• [Passage]
⟨
England over North Korea 3-1.  The group of death has has the defending champs go down on day 1.  Both favorites lose!


----------



## Soccer43 (Aug 6, 2018)

great game between Spain and Paraguay.  That 16 year old keeper from Paraguay had some amazing saves.   It wasn't enough though as final was Spain over Paraguay 4-1


----------



## MakeAPlay (Aug 6, 2018)

Soccer43 said:


> great game between Spain and Paraguay.  That 16 year old keeper from Paraguay had some amazing saves.   It wasn't enough though as final was Spain over Paraguay 4-1


We are going to struggle with the possession and passing of Spain.  Our squad wasn’t built on technical players that’s for sure.  If we don’t get 3 points today it is going to be unlikely that we advance.


----------



## MakeAPlay (Aug 6, 2018)

Germany 1-0 of Nigeria.  Tough game.  2nd half goal wins it.


----------



## beachbum (Aug 6, 2018)

Were struggling with Japan's high pressure today.  US transition is good but can't connect in the final third.


----------



## MakeAPlay (Aug 6, 2018)

beachbum said:


> Were struggling with Japan's high pressure today.  US transition is good but can't connect in the final third.


The loss is what you get when you pick coaches through nepotism and players from a U17 team that didn’t make it out of group play.  They won’t beat Spain that is for sure.


----------



## MakeAPlay (Aug 6, 2018)

If the youth ranks aren’t  a sign that the world has caught up to us then I don’t know what is.  The good news is we have the players.  We just need to clear out US Soccer so that we can bring in the good coaches!


----------



## MakeAPlay (Aug 8, 2018)

Great game between England and Brazil ends in a 1-1 draw.  England scores in the first half on a PK.  Brazil equalized in the last minute of stoppage time.


----------



## MakeAPlay (Aug 8, 2018)

North Korea over Mexico 2-1.  Everyone in the group is alive going into the final game in this group.


----------



## MakeAPlay (Aug 12, 2018)

France is up 3-0 on Netherlands at the half and both teams are fantastic.  The world has caught up with us as far more advanced footballing nations now have pro women’s leagues.  The one thing that we still have going for us is the NCAA.  Even if our YNT selections are questionable the filter of D1 college soccer still feeds world class talent to our full WNT.


----------



## MakeAPlay (Aug 12, 2018)

If there is a better young forward in the world than Emelyne Laurent I haven’t seen her.  Keroline for Brazil is probably second both are better than Castellanos for Venezuela.  I think Laurent plays for Lyon...


----------



## MakeAPlay (Aug 13, 2018)

The US ties Spain 2-2 and doesn’t advance out of the group stage for the first time ever.  Spain was up 2-0 in the first half.  The US scores 2 goals in the last 10 minutes to make it interesting.


----------



## Soccer43 (Aug 13, 2018)

Didn't have chance to watch game yet but interesting stats - about equal in shots on goal, corner kicks etc but big.difference in # of passes and pass accuracy - something that is discussed often here - did the Spain .keeper have some.good saves?


----------



## turftoe (Aug 13, 2018)

Many of these same incredible players were on the US team that didn't get out of bracket play in the U-17 World Cup two years ago. 

Either the world has caught up, or we have a systems issue (coaches/player selection/tactics.)

Or both.
⟩
• [Listed entries]
⟨
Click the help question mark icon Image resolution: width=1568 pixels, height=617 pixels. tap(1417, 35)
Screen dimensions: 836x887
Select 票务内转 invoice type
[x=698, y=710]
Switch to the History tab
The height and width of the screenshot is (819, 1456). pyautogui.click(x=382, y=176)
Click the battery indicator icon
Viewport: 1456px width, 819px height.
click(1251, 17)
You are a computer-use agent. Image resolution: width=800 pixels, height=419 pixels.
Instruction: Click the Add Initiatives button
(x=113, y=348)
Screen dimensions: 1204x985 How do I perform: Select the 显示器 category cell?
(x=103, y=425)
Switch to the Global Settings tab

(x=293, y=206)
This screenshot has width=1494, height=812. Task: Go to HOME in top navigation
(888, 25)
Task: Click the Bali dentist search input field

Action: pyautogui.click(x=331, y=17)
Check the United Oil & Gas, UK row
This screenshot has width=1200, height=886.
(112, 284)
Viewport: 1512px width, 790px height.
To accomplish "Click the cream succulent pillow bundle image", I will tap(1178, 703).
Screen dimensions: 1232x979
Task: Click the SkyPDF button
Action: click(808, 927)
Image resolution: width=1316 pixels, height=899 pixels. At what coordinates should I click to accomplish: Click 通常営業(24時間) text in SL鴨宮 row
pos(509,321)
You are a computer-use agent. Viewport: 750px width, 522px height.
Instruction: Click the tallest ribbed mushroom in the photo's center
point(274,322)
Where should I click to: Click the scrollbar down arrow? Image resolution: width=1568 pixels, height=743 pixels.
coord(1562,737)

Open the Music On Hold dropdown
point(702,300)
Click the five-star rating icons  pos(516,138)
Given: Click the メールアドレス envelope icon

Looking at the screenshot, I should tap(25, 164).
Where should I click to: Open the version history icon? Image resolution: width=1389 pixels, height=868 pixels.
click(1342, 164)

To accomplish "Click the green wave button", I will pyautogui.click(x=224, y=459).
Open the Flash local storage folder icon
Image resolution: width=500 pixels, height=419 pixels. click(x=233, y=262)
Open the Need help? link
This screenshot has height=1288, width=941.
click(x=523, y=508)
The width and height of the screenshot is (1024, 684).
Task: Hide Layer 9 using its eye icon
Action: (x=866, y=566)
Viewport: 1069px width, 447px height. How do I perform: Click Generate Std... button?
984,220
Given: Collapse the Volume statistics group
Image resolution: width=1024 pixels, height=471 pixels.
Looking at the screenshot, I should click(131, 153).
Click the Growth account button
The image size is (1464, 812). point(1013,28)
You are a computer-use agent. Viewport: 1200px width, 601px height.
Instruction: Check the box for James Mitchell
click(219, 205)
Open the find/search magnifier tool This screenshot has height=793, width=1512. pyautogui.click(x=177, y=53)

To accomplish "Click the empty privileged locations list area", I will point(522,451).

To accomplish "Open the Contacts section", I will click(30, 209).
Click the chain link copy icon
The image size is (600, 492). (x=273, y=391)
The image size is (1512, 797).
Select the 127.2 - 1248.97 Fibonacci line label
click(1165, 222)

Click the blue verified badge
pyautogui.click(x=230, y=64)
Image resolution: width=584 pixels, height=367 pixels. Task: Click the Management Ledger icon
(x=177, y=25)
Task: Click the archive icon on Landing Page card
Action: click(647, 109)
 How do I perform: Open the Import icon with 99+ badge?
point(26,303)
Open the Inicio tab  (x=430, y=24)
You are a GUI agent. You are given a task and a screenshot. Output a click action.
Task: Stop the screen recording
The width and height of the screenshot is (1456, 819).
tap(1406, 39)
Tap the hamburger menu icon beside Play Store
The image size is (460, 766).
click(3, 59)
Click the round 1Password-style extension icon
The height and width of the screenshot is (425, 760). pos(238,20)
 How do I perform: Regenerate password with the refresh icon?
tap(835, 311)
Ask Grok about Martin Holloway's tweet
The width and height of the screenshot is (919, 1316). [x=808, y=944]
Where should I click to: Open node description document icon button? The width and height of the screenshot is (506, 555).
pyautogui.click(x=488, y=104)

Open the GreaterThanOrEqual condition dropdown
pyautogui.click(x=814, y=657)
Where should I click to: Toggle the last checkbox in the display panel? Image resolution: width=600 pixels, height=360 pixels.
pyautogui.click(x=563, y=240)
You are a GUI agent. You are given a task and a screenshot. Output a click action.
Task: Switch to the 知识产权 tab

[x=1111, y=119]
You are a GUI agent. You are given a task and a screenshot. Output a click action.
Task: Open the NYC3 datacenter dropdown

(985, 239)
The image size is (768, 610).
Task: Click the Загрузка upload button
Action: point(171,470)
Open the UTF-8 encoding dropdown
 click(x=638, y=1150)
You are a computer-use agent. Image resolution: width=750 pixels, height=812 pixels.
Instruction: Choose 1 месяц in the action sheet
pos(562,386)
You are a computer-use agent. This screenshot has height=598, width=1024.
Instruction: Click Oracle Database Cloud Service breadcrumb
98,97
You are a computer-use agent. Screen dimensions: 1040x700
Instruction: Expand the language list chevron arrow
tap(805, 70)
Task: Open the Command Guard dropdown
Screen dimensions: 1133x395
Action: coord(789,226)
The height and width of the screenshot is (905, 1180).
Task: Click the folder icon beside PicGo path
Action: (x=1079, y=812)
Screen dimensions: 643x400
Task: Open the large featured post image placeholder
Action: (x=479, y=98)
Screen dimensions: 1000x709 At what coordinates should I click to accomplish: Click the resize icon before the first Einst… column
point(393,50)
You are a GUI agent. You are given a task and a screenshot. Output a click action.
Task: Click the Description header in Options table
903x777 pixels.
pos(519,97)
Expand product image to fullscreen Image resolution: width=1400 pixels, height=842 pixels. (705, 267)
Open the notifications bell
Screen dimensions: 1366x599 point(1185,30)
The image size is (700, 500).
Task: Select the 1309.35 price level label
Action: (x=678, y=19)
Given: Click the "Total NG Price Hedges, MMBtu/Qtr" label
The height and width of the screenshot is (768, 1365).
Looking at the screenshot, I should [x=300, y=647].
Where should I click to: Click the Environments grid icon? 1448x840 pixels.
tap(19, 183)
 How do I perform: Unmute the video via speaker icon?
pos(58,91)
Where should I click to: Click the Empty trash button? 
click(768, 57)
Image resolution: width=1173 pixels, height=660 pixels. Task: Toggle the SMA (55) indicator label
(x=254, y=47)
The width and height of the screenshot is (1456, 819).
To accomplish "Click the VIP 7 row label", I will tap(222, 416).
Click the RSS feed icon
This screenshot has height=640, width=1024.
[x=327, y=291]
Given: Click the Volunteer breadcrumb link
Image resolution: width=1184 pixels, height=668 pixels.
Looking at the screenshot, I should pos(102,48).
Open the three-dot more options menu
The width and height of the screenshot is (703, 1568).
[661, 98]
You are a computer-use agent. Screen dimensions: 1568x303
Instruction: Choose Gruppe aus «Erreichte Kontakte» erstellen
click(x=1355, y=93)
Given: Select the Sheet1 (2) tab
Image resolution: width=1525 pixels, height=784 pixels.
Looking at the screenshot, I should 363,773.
⟩
• [Set of tasks]
1. Answer these questions using the forum thread.
(a) What was the final score of the match between Spain and Paraguay?
(b) How did England score its goal against Brazil?
(c) What was the score between France and the Netherlands at halftime?
2. Give the entries as a JSON list of strings, one string per line and with blank lines omitted. Begin at the line that contains "Viewport: 1069px width, 447px", and stop after the line that contains "I will point(522,451).".
The entries are unrelated to the forum thread.

• [The answers]
1.
(a) Spain beat Paraguay 4-1.
(b) England scored on a PK in the first half.
(c) France led the Netherlands 3-0.

2.
[
  "Viewport: 1069px width, 447px height. How do I perform: Click Generate Std... button?",
  "984,220",
  "Given: Collapse the Volume statistics group",
  "Image resolution: width=1024 pixels, height=471 pixels.",
  "Looking at the screenshot, I should click(131, 153).",
  "Click the Growth account button",
  "The image size is (1464, 812). point(1013,28)",
  "You are a computer-use agent. Viewport: 1200px width, 601px height.",
  "Instruction: Check the box for James Mitchell",
  "click(219, 205)",
  "Open the find/search magnifier tool This screenshot has height=793, width=1512. pyautogui.click(x=177, y=53)",
  "To accomplish \"Click the empty privileged locations list area\", I will point(522,451)."
]